Profiling Metadata
Currently we support automatic analysis of 5 different file types. The metadata is only populated by our automatic profiling and cannot be edited. This is because we want to preserve the objective analysis by a computer system here.
Text Files
application/pdf
text/plain
The automatic analyses are listed and explained below:
- A set of simple metadata is extracted from the text file (size, PDF version, creation date, ...)
- We are trying to determine the language of the text. A score is additionally stored, which indicates the confidence.
- Keywords are extracted automatically. These are displayed on the main page of the entity.
- Key phrases are extracted using two algorithms. Currently, these are LSA and Luhn.
- A simple statistical evaluation on the distribution of charcters and number of different tokens (words, sentences, and characters).
- We perform a scan for personal data and give a score between 0 and 100, where 100 means that the resource is very likely to be GDPR relevant.
Table Files
text/csv
application/x-sas-data
The automatic analyses are listed and explained below:
- We extract the schema of the table and visualize it.

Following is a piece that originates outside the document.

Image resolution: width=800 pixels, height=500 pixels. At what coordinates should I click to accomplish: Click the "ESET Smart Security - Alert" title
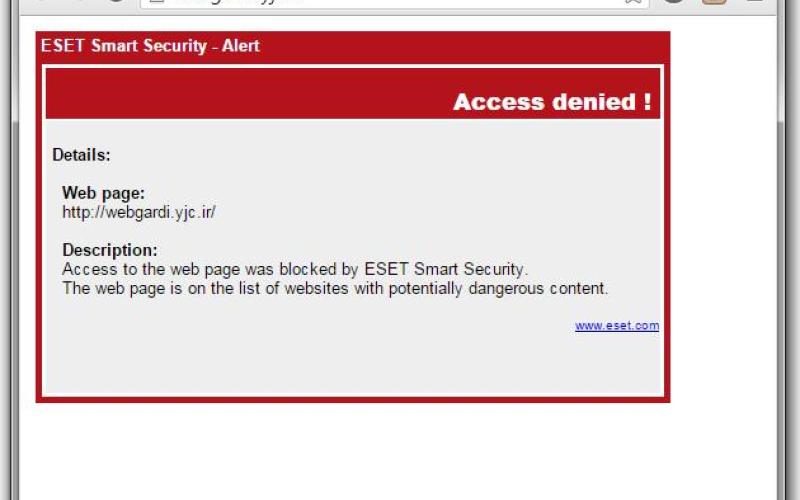(x=150, y=46)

- We perform a statistical analysis that looks at each column and extracts key metrics.
- We extract a sample set of the table to give an insight into the data.
Image Files
image/jpeg
The automatic analyses are listed and explained below:
- We create a thumbnail so that you can see which image we are dealing with.
- We try to recognize the objects seen in the picture.
- We try to generate a caption for the image.
- We perform OCR text recognition on the image to make text on images search relevant in our catalog as well.
- We extract EXIF metadata, e.g. about the camera with which the photo was taken.